[Task to carry out] Set out exactly every line of the entries below, starting at the line that holds "Task: Click the Insert edit icon" and stopping after the line that holds "Open progress chart icon for Administrador".

[Records supplied]
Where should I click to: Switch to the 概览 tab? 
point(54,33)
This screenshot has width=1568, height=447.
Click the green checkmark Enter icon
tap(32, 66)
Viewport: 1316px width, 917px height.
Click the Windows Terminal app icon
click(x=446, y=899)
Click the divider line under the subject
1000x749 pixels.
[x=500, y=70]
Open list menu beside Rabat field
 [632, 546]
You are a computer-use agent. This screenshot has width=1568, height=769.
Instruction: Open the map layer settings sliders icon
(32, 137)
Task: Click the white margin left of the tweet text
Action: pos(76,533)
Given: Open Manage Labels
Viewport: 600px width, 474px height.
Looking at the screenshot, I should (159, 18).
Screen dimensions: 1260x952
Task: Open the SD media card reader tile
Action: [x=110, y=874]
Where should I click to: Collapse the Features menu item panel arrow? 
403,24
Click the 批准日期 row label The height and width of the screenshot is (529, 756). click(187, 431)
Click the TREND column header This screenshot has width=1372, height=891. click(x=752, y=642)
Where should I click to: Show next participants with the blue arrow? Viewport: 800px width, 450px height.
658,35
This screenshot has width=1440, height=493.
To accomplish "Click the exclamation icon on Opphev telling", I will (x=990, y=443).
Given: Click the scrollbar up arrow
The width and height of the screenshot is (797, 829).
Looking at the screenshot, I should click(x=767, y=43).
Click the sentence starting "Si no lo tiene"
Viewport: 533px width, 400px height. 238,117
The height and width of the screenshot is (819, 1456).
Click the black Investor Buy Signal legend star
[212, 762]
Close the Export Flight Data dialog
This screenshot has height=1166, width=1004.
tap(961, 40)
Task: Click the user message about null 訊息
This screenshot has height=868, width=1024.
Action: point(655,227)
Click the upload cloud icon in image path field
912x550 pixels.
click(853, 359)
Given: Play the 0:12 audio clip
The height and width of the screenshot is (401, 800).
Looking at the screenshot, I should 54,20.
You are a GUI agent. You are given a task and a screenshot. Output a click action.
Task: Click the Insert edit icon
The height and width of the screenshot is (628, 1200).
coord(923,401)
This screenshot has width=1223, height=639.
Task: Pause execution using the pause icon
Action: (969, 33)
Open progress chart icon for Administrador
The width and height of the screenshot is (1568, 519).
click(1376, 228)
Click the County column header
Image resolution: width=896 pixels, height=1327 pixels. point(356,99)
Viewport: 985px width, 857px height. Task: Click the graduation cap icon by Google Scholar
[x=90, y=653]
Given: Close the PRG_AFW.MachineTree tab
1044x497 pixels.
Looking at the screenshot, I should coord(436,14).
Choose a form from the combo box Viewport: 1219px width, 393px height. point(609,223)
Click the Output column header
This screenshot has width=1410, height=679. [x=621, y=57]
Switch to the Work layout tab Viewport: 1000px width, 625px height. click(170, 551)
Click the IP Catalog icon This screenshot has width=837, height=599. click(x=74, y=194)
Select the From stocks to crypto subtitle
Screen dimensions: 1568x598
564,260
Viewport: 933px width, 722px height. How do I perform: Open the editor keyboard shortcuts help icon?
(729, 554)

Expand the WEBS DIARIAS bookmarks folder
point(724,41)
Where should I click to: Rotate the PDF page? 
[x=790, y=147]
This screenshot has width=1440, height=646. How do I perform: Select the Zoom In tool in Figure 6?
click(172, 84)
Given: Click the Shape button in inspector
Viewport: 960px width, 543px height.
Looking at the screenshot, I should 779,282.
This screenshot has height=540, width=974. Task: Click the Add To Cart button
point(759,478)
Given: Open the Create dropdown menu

[Answer to the exercise]
Task: Click the Insert edit icon
The height and width of the screenshot is (628, 1200).
coord(923,401)
This screenshot has width=1223, height=639.
Task: Pause execution using the pause icon
Action: (969, 33)
Open progress chart icon for Administrador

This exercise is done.